- _Material for this exercise_
▽

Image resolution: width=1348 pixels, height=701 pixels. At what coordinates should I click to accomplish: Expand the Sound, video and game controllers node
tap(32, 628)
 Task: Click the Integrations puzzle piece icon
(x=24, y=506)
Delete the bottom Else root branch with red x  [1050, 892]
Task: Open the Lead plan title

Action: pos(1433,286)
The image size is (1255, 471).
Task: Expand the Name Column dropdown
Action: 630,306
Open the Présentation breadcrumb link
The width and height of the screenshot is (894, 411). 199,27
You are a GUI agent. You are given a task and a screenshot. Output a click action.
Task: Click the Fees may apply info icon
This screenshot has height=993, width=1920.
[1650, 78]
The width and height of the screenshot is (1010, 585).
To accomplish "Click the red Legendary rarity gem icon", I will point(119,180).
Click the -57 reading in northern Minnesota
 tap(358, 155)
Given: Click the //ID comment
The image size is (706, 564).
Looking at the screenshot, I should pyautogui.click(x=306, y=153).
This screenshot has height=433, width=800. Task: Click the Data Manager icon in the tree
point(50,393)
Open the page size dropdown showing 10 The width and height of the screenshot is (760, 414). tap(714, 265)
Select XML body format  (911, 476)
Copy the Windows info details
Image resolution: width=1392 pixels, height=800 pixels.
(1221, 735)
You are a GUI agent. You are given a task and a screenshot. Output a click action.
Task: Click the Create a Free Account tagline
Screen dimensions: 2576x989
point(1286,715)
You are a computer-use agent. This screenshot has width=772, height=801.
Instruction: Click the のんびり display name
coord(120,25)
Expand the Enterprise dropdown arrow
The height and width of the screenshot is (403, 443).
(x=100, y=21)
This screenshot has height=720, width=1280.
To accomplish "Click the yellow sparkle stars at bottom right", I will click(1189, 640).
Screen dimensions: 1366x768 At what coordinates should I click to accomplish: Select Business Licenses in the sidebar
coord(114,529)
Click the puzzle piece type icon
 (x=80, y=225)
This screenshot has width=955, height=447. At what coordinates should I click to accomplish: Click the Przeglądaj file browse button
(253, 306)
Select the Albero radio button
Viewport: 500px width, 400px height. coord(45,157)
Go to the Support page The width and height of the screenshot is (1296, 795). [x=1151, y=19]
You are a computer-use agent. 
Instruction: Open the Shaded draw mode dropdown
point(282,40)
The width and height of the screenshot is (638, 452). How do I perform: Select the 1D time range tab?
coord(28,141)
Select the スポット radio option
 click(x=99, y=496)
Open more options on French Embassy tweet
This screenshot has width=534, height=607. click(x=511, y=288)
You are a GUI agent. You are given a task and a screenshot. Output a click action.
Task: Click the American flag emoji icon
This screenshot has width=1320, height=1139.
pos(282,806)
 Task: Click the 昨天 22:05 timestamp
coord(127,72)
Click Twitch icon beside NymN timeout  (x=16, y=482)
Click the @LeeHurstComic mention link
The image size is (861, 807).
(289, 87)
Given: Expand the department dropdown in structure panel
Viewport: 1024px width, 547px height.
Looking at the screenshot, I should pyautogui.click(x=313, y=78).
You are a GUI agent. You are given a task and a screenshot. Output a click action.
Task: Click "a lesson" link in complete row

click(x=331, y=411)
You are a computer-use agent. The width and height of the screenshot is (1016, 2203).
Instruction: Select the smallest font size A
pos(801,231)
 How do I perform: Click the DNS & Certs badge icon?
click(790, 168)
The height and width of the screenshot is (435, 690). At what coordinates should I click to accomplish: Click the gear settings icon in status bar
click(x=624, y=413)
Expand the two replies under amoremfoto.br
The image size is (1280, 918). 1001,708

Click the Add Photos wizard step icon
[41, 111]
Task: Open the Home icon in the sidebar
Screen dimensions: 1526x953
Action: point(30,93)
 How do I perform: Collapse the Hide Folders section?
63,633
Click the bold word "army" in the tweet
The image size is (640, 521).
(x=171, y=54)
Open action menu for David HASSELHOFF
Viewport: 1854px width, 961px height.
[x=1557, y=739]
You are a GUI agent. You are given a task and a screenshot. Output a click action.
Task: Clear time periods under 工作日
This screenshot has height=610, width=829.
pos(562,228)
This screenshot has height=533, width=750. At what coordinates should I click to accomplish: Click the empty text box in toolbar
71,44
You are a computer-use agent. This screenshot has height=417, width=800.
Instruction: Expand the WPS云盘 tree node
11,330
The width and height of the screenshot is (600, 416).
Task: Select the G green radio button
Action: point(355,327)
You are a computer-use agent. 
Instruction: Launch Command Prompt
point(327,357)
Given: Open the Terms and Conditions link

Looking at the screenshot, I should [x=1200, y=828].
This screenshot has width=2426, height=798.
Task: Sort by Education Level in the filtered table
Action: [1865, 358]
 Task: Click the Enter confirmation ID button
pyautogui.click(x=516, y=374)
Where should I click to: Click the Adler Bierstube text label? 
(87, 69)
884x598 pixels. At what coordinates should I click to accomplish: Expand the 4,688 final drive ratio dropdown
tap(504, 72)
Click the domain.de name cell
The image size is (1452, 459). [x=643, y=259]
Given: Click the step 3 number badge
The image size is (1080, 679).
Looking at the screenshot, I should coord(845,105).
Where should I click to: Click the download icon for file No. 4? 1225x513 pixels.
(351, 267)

△

- _Task_
Word for word, give the material above a second time.

- _Written answer_
Image resolution: width=1348 pixels, height=701 pixels. At what coordinates should I click to accomplish: Expand the Sound, video and game controllers node
tap(32, 628)
 Task: Click the Integrations puzzle piece icon
(x=24, y=506)
Delete the bottom Else root branch with red x  [1050, 892]
Task: Open the Lead plan title

Action: pos(1433,286)
The image size is (1255, 471).
Task: Expand the Name Column dropdown
Action: 630,306
Open the Présentation breadcrumb link
The width and height of the screenshot is (894, 411). 199,27
You are a GUI agent. You are given a task and a screenshot. Output a click action.
Task: Click the Fees may apply info icon
This screenshot has height=993, width=1920.
[1650, 78]
The width and height of the screenshot is (1010, 585).
To accomplish "Click the red Legendary rarity gem icon", I will point(119,180).
Click the -57 reading in northern Minnesota
 tap(358, 155)
Given: Click the //ID comment
The image size is (706, 564).
Looking at the screenshot, I should pyautogui.click(x=306, y=153).
This screenshot has height=433, width=800. Task: Click the Data Manager icon in the tree
point(50,393)
Open the page size dropdown showing 10 The width and height of the screenshot is (760, 414). tap(714, 265)
Select XML body format  (911, 476)
Copy the Windows info details
Image resolution: width=1392 pixels, height=800 pixels.
(1221, 735)
You are a GUI agent. You are given a task and a screenshot. Output a click action.
Task: Click the Create a Free Account tagline
Screen dimensions: 2576x989
point(1286,715)
You are a computer-use agent. This screenshot has width=772, height=801.
Instruction: Click the のんびり display name
coord(120,25)
Expand the Enterprise dropdown arrow
The height and width of the screenshot is (403, 443).
(x=100, y=21)
This screenshot has height=720, width=1280.
To accomplish "Click the yellow sparkle stars at bottom right", I will click(1189, 640).
Screen dimensions: 1366x768 At what coordinates should I click to accomplish: Select Business Licenses in the sidebar
coord(114,529)
Click the puzzle piece type icon
 (x=80, y=225)
This screenshot has width=955, height=447. At what coordinates should I click to accomplish: Click the Przeglądaj file browse button
(253, 306)
Select the Albero radio button
Viewport: 500px width, 400px height. coord(45,157)
Go to the Support page The width and height of the screenshot is (1296, 795). [x=1151, y=19]
You are a computer-use agent. 
Instruction: Open the Shaded draw mode dropdown
point(282,40)
The width and height of the screenshot is (638, 452). How do I perform: Select the 1D time range tab?
coord(28,141)
Select the スポット radio option
 click(x=99, y=496)
Open more options on French Embassy tweet
This screenshot has width=534, height=607. click(x=511, y=288)
You are a GUI agent. You are given a task and a screenshot. Output a click action.
Task: Click the American flag emoji icon
This screenshot has width=1320, height=1139.
pos(282,806)
 Task: Click the 昨天 22:05 timestamp
coord(127,72)
Click Twitch icon beside NymN timeout  (x=16, y=482)
Click the @LeeHurstComic mention link
The image size is (861, 807).
(289, 87)
Given: Expand the department dropdown in structure panel
Viewport: 1024px width, 547px height.
Looking at the screenshot, I should pyautogui.click(x=313, y=78).
You are a GUI agent. You are given a task and a screenshot. Output a click action.
Task: Click "a lesson" link in complete row

click(x=331, y=411)
You are a computer-use agent. The width and height of the screenshot is (1016, 2203).
Instruction: Select the smallest font size A
pos(801,231)
 How do I perform: Click the DNS & Certs badge icon?
click(790, 168)
The height and width of the screenshot is (435, 690). At what coordinates should I click to accomplish: Click the gear settings icon in status bar
click(x=624, y=413)
Expand the two replies under amoremfoto.br
The image size is (1280, 918). 1001,708

Click the Add Photos wizard step icon
[41, 111]
Task: Open the Home icon in the sidebar
Screen dimensions: 1526x953
Action: point(30,93)
 How do I perform: Collapse the Hide Folders section?
63,633
Click the bold word "army" in the tweet
The image size is (640, 521).
(x=171, y=54)
Open action menu for David HASSELHOFF
Viewport: 1854px width, 961px height.
[x=1557, y=739]
You are a GUI agent. You are given a task and a screenshot. Output a click action.
Task: Clear time periods under 工作日
This screenshot has height=610, width=829.
pos(562,228)
This screenshot has height=533, width=750. At what coordinates should I click to accomplish: Click the empty text box in toolbar
71,44
You are a computer-use agent. This screenshot has height=417, width=800.
Instruction: Expand the WPS云盘 tree node
11,330
The width and height of the screenshot is (600, 416).
Task: Select the G green radio button
Action: point(355,327)
You are a computer-use agent. 
Instruction: Launch Command Prompt
point(327,357)
Given: Open the Terms and Conditions link

Looking at the screenshot, I should [x=1200, y=828].
This screenshot has width=2426, height=798.
Task: Sort by Education Level in the filtered table
Action: [1865, 358]
 Task: Click the Enter confirmation ID button
pyautogui.click(x=516, y=374)
Where should I click to: Click the Adler Bierstube text label? 
(87, 69)
884x598 pixels. At what coordinates should I click to accomplish: Expand the 4,688 final drive ratio dropdown
tap(504, 72)
Click the domain.de name cell
The image size is (1452, 459). [x=643, y=259]
Given: Click the step 3 number badge
The image size is (1080, 679).
Looking at the screenshot, I should coord(845,105).
Where should I click to: Click the download icon for file No. 4? 1225x513 pixels.
(351, 267)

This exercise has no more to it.